Fernando Alibi: Availing healthy sweetpotato planting material to farmers in Mozambique’s Niassa Province

Net tunnel management

Fernando Alibi (in orange t-shirt), a farmer in Chimbunila District of Mozambique joins CIP’s Mario Jaisse to produce a video on the management of net tunnels

September 2016:

In Choulue locality, Chimbunila district—Mozambique— Fernando Alibi, has finished constructing his net tunnel and is anxiously waiting for vines. He has been growing the orange-fleshed sweetpotato (OFSP) varieties from 2014, and has been selected as one of the few Decentralized Vine Multipliers (DVMs)—model sweetpotato farmers who conserve and multiply vines during the dry season, and then distribute to other farmers close to the rainy season. Soon, Mario Jaisse, an agronomist for the International Potato Center (CIP) in Niassa, arrives with vines of the orange-fleshed Delvia variety. Together, Jaisse and Alabe plant the vines in the net tunnel, and carefully close it.

For the next two and a half months,  i (Alibi) will only open the net tunnel twice: first to pull out weeds, and when they are ready, to cut the vines and transfer them into an open field for the next stage of multiplication.  Until then, i will water the plants carefully from the outside, and regularly check to ensure that the netting has no holes.
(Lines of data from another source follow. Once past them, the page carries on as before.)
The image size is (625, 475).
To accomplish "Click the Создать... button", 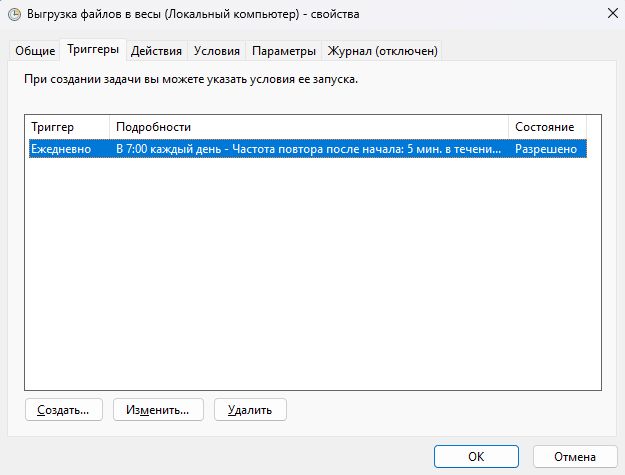I will coord(64,410).
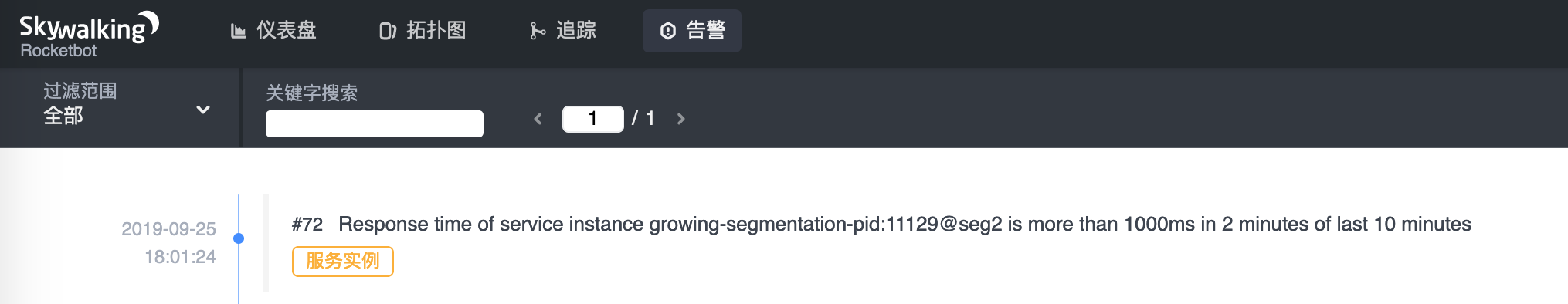Expand the 过滤范围 chevron arrow
Screen dimensions: 1568x304
203,110
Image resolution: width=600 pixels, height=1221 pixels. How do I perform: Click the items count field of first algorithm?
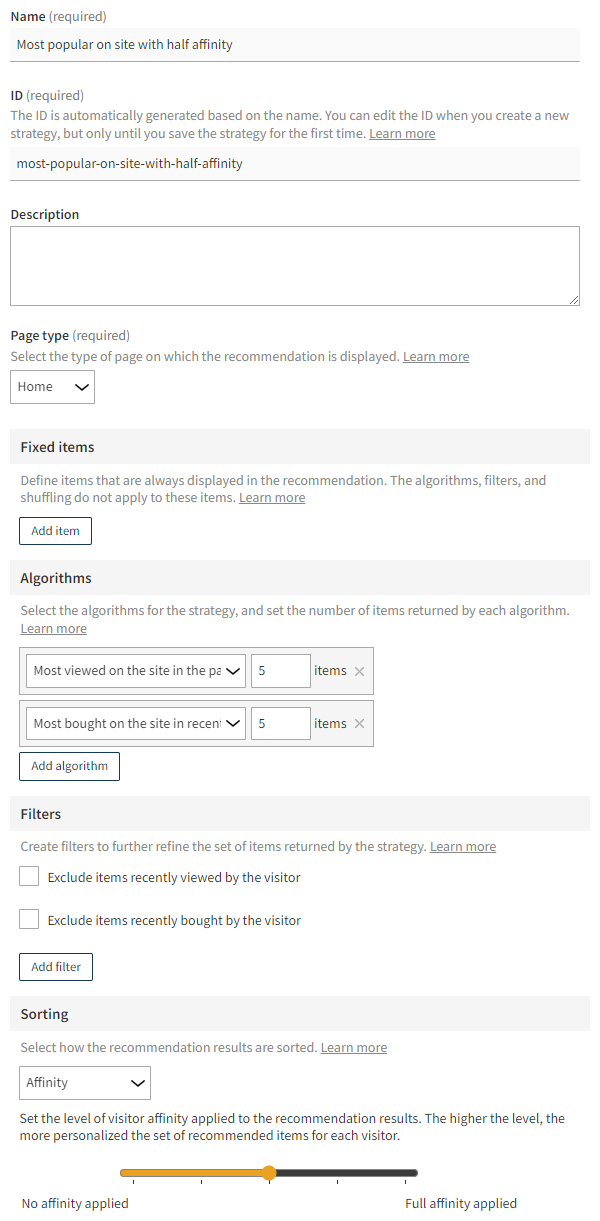coord(280,671)
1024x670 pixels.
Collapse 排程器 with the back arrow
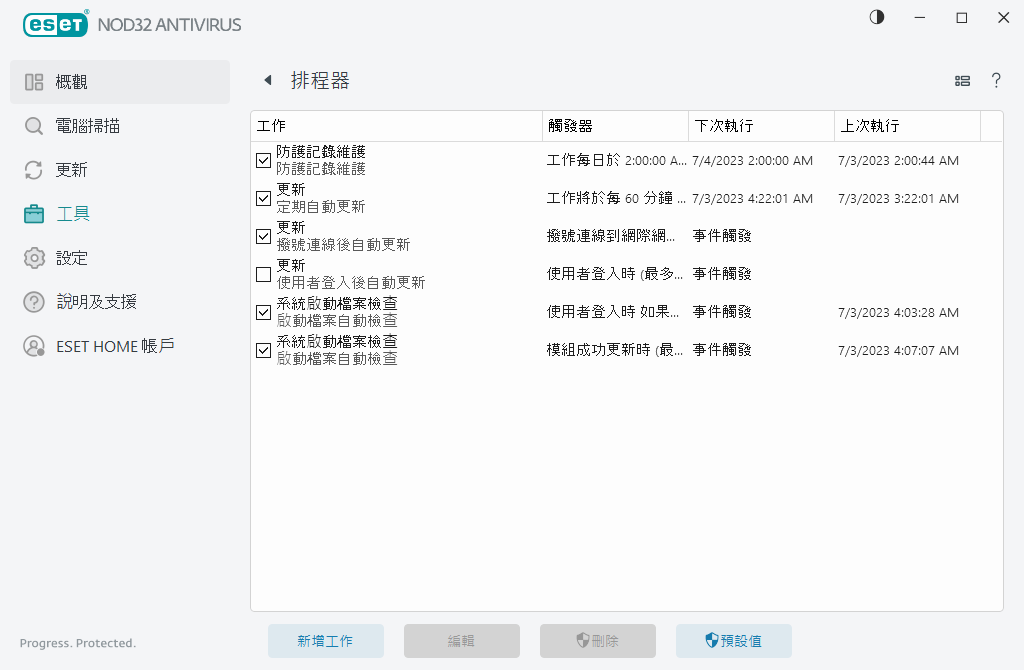click(267, 79)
The purpose of the net tunnel is to protect sweetpotato planting material from getting into contact with pests, which could transmit diseases.

With the net tunnel, we’re able to improve the quality of vines, which then helps us to increase our yield. In December, I will plant the vines in a small field that has good conditions, and does not have pests and diseases. Between January and February, I will cut the vines and plant them in a larger field to produce roots.

Alibi does not produce vines for his farm only. He is part of a wider network that supplies farmers in Niassa Province of Mozambique with clean, disease-free planting material.